# What you will do
Word for word, transcribe the data below from the line with "The width and height of the screenshot is (736, 588)." to the line with "1026x577 pixels.", keeping both of those lines.

[Stored data entries]
▼▼▼
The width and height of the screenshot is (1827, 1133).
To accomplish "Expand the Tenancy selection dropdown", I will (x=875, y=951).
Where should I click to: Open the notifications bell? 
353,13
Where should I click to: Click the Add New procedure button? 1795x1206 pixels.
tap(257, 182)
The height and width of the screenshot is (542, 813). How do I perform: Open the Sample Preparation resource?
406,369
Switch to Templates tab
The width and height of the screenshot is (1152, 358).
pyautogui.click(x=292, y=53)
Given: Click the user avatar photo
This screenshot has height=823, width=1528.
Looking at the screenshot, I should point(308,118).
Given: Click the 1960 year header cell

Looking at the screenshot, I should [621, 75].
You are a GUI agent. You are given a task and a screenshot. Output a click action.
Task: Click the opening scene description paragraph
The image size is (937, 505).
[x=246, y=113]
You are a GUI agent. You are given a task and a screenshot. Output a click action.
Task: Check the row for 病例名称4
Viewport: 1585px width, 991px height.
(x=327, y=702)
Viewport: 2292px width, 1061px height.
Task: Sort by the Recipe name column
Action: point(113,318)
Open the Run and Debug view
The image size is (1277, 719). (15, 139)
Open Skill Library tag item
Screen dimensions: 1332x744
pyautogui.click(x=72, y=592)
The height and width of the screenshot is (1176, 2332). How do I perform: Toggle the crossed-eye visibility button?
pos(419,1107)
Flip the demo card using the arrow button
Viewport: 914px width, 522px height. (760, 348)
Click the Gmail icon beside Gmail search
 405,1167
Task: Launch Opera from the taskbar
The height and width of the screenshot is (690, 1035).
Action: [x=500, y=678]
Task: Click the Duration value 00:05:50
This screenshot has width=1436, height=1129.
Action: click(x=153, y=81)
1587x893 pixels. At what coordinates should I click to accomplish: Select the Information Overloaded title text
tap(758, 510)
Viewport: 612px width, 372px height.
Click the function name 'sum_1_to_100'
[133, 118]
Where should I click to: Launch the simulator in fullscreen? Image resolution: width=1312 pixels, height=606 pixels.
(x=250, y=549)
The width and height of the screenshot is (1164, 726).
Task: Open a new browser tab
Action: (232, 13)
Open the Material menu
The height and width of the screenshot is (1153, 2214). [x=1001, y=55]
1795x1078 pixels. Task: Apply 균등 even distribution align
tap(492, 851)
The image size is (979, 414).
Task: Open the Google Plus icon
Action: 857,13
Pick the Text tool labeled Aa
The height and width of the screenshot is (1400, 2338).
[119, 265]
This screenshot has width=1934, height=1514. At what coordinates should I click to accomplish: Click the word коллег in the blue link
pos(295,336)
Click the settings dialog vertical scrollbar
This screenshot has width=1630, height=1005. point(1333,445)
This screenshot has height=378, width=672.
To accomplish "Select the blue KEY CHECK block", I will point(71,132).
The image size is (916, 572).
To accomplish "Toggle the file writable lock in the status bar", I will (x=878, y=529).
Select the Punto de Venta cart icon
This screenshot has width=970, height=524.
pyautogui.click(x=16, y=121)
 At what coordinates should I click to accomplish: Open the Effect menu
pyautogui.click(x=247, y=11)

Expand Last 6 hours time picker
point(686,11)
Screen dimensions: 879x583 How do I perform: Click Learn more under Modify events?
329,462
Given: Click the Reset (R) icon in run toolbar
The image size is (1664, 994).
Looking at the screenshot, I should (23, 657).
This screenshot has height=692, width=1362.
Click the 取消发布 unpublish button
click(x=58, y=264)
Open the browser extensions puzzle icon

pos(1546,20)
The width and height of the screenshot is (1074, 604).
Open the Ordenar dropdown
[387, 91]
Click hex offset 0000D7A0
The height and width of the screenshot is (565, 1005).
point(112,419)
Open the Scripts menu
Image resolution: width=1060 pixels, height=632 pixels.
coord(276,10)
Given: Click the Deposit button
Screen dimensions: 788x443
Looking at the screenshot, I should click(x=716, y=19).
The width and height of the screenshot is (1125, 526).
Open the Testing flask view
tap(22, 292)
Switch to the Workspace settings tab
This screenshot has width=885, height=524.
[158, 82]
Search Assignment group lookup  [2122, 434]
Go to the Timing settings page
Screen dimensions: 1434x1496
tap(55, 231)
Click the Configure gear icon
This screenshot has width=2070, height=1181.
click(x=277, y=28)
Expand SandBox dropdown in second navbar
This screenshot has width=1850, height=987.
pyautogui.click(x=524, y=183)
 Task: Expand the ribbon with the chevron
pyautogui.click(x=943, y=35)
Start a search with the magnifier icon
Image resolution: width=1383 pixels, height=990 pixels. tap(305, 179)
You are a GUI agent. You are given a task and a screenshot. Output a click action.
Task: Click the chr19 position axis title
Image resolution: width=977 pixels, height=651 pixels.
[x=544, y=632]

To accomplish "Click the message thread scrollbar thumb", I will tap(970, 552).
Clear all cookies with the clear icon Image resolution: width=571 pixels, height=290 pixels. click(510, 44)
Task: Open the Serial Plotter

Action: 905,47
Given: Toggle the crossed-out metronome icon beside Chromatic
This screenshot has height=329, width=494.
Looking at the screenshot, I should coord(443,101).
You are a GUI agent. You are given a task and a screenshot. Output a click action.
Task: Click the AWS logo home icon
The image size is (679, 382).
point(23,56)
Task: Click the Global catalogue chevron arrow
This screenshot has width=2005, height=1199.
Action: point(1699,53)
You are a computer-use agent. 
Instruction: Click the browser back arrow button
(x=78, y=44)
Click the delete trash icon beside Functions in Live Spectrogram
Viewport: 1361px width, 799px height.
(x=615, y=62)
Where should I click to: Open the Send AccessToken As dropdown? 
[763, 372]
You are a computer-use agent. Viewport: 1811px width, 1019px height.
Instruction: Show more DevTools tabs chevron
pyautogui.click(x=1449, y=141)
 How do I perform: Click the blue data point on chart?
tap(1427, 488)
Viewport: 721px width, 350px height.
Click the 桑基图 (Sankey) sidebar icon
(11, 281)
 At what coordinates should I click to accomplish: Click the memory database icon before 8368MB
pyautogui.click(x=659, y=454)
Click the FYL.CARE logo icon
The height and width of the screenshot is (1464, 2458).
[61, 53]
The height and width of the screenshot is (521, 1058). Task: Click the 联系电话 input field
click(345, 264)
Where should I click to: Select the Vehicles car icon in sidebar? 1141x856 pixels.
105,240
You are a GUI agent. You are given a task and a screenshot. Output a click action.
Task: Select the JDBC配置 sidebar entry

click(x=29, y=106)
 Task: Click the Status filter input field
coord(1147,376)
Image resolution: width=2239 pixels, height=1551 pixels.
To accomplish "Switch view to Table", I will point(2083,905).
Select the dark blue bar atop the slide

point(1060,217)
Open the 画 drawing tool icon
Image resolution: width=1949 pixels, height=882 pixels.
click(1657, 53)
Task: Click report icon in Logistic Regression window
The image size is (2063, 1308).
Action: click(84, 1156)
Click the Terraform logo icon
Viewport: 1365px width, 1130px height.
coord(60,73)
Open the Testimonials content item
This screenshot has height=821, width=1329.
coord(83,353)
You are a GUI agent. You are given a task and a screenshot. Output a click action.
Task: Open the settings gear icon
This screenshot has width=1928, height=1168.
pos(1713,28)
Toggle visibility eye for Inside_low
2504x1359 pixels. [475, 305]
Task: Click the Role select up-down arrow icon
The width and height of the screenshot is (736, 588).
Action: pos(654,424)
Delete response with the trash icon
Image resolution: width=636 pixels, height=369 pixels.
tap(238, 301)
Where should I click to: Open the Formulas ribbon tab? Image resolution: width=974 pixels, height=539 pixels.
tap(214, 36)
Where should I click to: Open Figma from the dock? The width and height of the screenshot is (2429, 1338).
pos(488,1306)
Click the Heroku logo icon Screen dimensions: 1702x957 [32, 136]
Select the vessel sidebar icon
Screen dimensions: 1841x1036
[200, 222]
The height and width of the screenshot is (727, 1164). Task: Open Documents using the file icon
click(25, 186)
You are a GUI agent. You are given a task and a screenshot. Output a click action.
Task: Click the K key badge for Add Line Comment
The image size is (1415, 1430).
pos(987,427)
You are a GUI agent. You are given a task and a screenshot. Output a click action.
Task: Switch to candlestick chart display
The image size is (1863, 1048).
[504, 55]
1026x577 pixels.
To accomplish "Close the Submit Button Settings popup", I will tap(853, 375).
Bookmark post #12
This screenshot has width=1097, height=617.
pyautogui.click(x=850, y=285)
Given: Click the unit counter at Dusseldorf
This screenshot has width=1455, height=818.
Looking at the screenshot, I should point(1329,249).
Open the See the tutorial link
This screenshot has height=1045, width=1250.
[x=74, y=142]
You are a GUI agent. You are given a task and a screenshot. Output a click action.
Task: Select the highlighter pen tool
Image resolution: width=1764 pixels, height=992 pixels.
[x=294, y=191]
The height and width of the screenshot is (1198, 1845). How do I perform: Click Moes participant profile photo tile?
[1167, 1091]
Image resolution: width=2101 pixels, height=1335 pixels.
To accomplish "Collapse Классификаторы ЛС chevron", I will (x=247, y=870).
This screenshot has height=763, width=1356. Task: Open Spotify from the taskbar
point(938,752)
▲▲▲
# Written response
The width and height of the screenshot is (736, 588).
Action: pos(654,424)
Delete response with the trash icon
Image resolution: width=636 pixels, height=369 pixels.
tap(238, 301)
Where should I click to: Open the Formulas ribbon tab? Image resolution: width=974 pixels, height=539 pixels.
tap(214, 36)
Where should I click to: Open Figma from the dock? The width and height of the screenshot is (2429, 1338).
pos(488,1306)
Click the Heroku logo icon Screen dimensions: 1702x957 [32, 136]
Select the vessel sidebar icon
Screen dimensions: 1841x1036
[200, 222]
The height and width of the screenshot is (727, 1164). Task: Open Documents using the file icon
click(25, 186)
You are a GUI agent. You are given a task and a screenshot. Output a click action.
Task: Click the K key badge for Add Line Comment
The image size is (1415, 1430).
pos(987,427)
You are a GUI agent. You are given a task and a screenshot. Output a click action.
Task: Switch to candlestick chart display
The image size is (1863, 1048).
[504, 55]
1026x577 pixels.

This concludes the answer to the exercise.